** GIVEN RECORDS follows **
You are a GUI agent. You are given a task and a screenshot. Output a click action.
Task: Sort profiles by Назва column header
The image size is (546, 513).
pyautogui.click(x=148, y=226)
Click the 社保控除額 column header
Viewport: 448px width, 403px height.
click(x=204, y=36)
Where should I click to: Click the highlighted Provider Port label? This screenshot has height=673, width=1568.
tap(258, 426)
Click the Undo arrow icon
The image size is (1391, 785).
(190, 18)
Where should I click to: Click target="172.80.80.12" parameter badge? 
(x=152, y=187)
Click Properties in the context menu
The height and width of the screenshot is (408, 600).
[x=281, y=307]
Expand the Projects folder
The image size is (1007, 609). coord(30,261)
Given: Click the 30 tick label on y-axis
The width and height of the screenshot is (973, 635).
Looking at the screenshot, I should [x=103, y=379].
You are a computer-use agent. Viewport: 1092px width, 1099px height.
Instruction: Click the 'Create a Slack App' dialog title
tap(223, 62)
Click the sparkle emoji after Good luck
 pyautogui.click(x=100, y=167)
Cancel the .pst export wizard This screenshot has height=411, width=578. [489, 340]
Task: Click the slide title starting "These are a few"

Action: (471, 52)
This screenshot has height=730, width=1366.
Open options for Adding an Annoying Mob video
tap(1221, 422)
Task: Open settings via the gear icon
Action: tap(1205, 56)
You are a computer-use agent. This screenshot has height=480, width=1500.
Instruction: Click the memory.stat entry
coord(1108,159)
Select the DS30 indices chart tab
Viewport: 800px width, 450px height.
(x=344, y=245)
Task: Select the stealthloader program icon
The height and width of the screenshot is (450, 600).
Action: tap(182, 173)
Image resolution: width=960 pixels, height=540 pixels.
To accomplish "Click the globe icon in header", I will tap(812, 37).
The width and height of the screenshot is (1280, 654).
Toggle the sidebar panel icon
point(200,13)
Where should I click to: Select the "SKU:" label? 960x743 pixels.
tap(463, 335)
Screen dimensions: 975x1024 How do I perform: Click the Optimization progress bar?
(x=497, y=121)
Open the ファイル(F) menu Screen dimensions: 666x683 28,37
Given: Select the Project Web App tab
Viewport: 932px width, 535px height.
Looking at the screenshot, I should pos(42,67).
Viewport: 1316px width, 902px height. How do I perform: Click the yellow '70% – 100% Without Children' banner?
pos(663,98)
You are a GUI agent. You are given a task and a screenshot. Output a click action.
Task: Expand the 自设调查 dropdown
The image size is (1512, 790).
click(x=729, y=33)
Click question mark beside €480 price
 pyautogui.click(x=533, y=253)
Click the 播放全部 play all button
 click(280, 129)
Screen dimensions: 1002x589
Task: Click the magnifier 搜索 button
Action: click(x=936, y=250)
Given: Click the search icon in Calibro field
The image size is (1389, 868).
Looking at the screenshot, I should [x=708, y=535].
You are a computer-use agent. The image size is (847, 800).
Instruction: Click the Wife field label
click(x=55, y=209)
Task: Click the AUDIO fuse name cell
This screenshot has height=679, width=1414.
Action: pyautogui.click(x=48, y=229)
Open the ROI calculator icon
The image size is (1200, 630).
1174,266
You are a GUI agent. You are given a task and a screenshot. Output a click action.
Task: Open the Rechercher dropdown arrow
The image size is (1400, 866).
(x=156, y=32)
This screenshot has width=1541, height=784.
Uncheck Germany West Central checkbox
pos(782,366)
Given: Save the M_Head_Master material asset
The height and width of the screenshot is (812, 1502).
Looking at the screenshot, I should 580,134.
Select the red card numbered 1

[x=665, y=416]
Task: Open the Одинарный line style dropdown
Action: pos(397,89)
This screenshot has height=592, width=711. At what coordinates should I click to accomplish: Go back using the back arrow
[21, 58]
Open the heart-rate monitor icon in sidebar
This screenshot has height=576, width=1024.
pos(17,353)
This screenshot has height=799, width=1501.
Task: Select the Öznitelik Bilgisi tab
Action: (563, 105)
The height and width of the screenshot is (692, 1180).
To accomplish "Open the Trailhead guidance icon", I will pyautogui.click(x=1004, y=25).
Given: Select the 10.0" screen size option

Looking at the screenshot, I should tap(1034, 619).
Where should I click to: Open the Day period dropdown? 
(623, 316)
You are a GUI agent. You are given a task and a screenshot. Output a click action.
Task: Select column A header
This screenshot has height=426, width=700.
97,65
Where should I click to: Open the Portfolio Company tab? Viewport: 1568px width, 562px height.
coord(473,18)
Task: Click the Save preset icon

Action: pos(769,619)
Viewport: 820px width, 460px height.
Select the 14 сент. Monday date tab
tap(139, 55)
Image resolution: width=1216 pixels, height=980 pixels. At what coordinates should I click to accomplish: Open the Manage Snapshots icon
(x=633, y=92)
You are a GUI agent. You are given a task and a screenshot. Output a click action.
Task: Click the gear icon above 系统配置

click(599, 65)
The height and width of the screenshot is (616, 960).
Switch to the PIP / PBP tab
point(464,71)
** End of GIVEN RECORDS **
**AIM OF THE EXERCISE:**
Show all lines above holding "will".

**EXPECTED ANSWER:**
To accomplish "Click the globe icon in header", I will tap(812, 37).
To accomplish "Open the Trailhead guidance icon", I will pyautogui.click(x=1004, y=25).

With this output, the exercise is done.